> **COMPLETE THE FOLLOWING**:
a) Write out the passage on Alexander Lewis from "Alexander Lewis (October" to "businesses in the city.".
b) State whether each statement agrees with the passage on Alexander Lewis, answering yes or no and quoting the deciding words of the passage: (i) Lewis was born in Windsor, Ontario; (ii) Lewis was elected mayor of Detroit as a Republican; (iii) Lewis established his flour and grain business in 1845.
____ GIVEN PASSAGE
Alexander Lewis (October 4, 1822 - April 18, 1908) was an American politician and businessman who was the mayor of Detroit from 1876 to 1877. He ran one of the largest flour and grain businesses in the city.

==Early life==
Alexander Lewis was born on October 4, 1822, in Windsor, Ontario (then called "Sandwich"), the son of Thomas and Jeanette Velaire Lewis. He came to Detroit on May 1, 1837, to work as a clerk at E. W. Cole & Co. He remained at E. W. Cole & Co. for two years, then spent two years at the druggists G. & J. G. Hill, and then moved to Pontiac, Michigan. Lewis returned to Detroit in 1843 to start a forwarding and commission service with his brother Samuel and Horace Gray. In 1845, Lewis started another forwarding and commission service with H. P. Bridge under the name of Bridge & Lewis.

==Business and politics==
Lewis remained with Bridge & Lewis until 1862, when he established a flour and grain business. This he built into one of the largest and most prosperous enterprises in the city. Lewis retired in 1884 to look after his various property interests and real estate. Lewis was also a director of the Detroit Fire & Marine Insurance Company, a director of the Detroit National Bank, president of Detroit Gas Light Company, and in 1862 president of the Detroit Board of Trade.

Lewis served as Police Commissioner from 1865 to 1875 and was elected mayor of Detroit in 1876 as a Democrat. He was also a member of the Detroit Library Board of Commissioners from 1881 to 1888, and, with Thomas W. Palmer, established the Michigan Society for the Prevention of Cruelty to Animals.
________
____ AVAILABLE DATA
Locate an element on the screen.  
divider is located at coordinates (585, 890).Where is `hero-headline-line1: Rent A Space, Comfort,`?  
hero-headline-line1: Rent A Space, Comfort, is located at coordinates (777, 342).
________
> **TASK SOLUTIONS**:
a)
Alexander Lewis (October 4, 1822 - April 18, 1908) was an American politician and businessman who was the mayor of Detroit from 1876 to 1877. He ran one of the largest flour and grain businesses in the city.

b)
(i) Yes: "born on October 4, 1822, in Windsor, Ontario"
(ii) No: "was elected mayor of Detroit in 1876 as a Democrat"
(iii) No: "Lewis remained with Bridge & Lewis until 1862, when he established a flour and grain business"